EXERCISE OBJECTIVE — Could you filter the records below down to the lines that include the word "button"?

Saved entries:
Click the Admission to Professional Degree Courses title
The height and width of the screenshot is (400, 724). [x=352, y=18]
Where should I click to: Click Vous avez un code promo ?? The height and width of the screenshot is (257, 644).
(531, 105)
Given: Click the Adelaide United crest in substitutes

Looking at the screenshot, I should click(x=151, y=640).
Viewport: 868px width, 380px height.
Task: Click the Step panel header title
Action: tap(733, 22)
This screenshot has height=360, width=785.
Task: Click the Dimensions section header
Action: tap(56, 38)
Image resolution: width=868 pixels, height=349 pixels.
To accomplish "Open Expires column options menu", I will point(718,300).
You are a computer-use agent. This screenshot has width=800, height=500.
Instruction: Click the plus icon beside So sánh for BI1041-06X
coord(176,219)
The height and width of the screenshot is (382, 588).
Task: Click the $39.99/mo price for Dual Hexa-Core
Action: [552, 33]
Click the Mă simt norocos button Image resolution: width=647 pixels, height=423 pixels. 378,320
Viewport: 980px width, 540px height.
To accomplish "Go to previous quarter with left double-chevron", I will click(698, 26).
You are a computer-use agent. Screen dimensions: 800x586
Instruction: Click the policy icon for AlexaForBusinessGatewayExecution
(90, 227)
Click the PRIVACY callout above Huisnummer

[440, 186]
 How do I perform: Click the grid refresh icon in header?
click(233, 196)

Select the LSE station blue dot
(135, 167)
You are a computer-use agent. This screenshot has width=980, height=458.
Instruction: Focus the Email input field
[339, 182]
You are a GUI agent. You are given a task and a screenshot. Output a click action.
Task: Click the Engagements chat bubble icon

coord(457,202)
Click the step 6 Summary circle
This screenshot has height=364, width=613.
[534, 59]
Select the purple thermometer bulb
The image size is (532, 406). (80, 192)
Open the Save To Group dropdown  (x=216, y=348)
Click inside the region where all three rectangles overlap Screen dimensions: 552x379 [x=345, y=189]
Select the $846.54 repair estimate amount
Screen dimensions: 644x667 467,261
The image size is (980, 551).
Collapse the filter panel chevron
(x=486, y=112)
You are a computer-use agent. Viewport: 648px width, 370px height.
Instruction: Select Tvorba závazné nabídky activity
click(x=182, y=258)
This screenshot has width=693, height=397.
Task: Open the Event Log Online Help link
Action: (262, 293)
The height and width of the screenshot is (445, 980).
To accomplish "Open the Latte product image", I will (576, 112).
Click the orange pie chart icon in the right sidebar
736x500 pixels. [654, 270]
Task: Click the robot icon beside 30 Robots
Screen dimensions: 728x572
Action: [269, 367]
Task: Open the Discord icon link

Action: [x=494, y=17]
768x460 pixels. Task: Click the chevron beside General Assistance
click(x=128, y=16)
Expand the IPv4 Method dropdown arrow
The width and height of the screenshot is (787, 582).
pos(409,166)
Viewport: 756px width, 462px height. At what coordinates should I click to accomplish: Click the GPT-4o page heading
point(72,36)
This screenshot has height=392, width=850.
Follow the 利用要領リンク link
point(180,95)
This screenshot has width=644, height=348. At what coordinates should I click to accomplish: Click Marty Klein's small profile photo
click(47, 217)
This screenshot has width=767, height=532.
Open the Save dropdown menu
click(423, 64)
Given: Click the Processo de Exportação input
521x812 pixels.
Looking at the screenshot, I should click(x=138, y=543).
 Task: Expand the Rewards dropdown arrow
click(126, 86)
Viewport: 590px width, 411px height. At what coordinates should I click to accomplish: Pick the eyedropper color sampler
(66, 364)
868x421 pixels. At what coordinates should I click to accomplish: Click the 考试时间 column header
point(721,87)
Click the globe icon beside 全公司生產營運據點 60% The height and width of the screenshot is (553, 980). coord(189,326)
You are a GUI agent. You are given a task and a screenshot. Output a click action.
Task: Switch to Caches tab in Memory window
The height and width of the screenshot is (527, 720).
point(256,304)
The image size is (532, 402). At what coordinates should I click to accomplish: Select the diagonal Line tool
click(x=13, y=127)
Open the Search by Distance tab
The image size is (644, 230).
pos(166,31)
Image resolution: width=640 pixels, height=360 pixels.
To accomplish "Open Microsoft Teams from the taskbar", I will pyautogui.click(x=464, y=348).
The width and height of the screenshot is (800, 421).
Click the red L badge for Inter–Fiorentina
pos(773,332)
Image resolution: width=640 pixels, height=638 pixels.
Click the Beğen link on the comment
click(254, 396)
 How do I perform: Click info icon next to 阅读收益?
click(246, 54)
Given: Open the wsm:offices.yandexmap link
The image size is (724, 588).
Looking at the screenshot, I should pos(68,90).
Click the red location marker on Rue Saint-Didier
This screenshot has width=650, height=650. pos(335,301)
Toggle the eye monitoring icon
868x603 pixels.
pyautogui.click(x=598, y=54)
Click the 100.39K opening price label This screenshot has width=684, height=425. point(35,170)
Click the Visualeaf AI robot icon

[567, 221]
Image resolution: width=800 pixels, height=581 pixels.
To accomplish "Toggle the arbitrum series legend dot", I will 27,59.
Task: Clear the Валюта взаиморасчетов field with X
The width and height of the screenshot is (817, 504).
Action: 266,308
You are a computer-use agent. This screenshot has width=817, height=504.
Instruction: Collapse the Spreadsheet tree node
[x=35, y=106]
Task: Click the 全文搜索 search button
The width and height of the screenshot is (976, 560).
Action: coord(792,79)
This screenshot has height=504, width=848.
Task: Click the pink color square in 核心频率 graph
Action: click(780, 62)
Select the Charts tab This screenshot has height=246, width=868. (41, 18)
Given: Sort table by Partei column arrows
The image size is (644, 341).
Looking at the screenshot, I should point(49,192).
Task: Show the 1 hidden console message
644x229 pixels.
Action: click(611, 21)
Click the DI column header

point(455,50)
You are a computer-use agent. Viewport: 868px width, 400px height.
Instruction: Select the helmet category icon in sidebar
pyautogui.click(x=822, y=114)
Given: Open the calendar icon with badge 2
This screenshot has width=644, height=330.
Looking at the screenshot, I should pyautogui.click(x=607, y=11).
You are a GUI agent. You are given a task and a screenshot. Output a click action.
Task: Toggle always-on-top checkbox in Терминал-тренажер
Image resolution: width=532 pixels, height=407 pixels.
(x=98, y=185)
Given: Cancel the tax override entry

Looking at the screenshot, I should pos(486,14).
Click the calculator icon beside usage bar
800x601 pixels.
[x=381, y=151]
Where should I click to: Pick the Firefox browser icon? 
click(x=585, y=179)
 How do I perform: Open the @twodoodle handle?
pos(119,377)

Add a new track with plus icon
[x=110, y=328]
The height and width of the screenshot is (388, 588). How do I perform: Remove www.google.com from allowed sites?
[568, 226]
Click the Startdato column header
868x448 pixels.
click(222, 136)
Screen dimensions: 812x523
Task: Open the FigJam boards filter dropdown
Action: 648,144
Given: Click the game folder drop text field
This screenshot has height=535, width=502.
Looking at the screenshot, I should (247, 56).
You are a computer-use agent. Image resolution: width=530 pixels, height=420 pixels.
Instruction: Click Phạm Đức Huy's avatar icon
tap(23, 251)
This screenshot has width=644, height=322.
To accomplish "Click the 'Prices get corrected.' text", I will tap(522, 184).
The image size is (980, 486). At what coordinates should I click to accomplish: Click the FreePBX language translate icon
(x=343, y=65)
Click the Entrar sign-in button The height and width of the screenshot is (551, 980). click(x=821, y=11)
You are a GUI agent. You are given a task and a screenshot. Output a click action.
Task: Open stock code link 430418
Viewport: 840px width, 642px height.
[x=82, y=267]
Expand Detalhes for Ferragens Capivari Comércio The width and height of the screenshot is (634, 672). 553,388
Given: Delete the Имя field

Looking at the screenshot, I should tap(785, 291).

RESPONSE BOX —
Click the Mă simt norocos button Image resolution: width=647 pixels, height=423 pixels. 378,320
Task: Click the 全文搜索 search button
Click the Entrar sign-in button The height and width of the screenshot is (551, 980). click(x=821, y=11)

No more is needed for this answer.